I just got this "Job Moses" bottle at the Vallejo bottle show, it didn't cost me a dime.  I picked out 3 little bottles from a bargain box marked 2 dollars each and the dealer told me no charge.  Anyway, I can't find a listing for it anywhere but here.  It is only 2 3/8" tall and has the same embossing on the opposite panel.


----------



## coldwater diver (Apr 19, 2009)

I have only found one while diving in southern maine. It is a nice bottle.
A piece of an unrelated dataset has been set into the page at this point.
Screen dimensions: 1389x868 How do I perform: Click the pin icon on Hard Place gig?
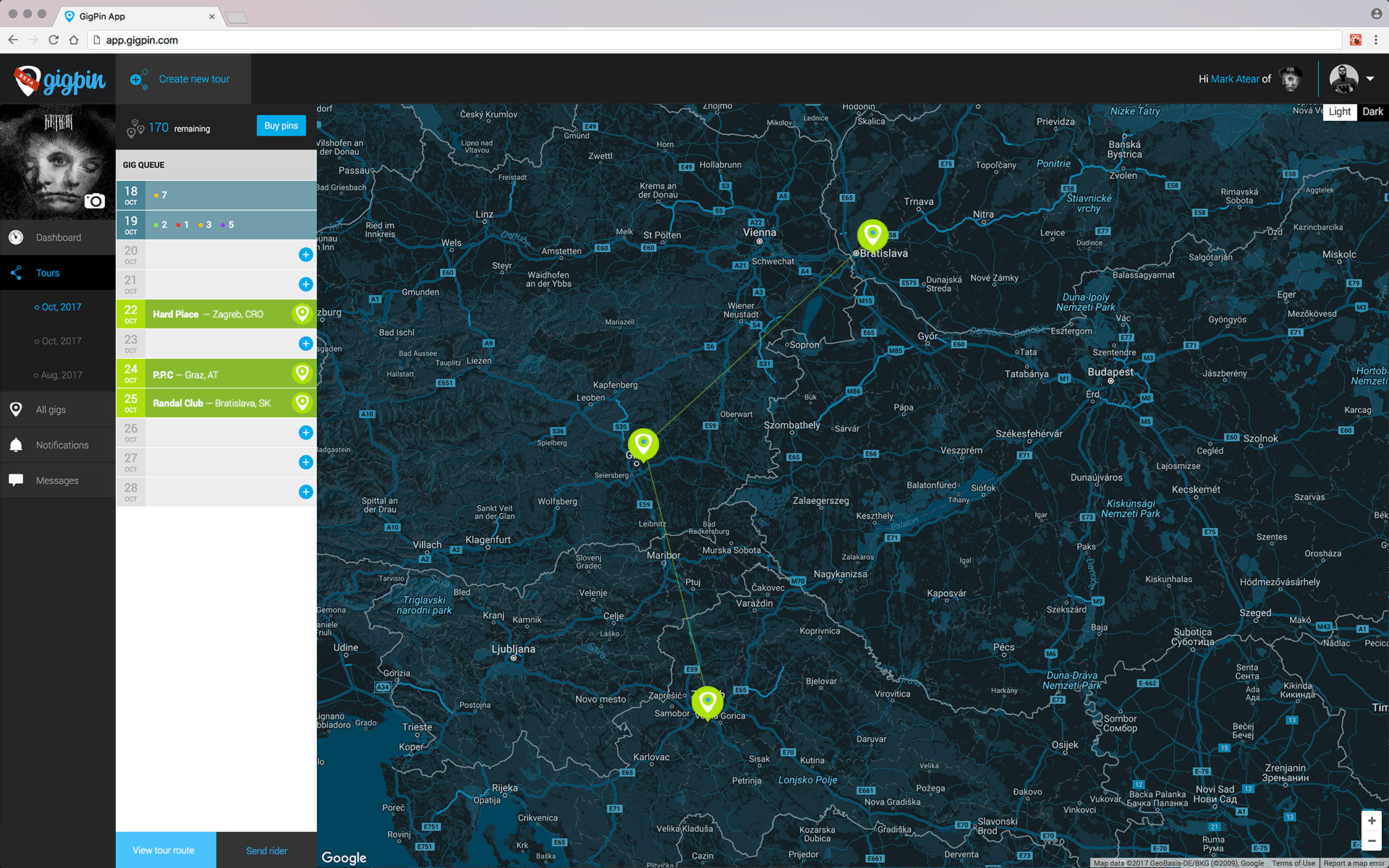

Kevin


----------



## RICKJJ59W (Apr 19, 2009)

I also dug one by the river many years ago.


----------



## RedGinger (Apr 20, 2009)

That's interesting.  I'm pretty sure my Husband has the same bottle.  We thought it was named after someone local (Western PA) because it has our street name in it.  I will check with him.  Don't know how he could have missed this post.  There is a lot of oil drilling in this area, so that makes sense.  Anyone know the value?  Thanks.


----------



## RedGinger (Apr 20, 2009)

It's hard for me to get a good picture of this bottle, but it's definitely the one.  I know he dug it awhile back.  I'll see what he has to say about it later.


----------



## JOETHECROW (Apr 20, 2009)

The original "Job Moses" residence is right across the road from us...(vr. old)                  Joe


----------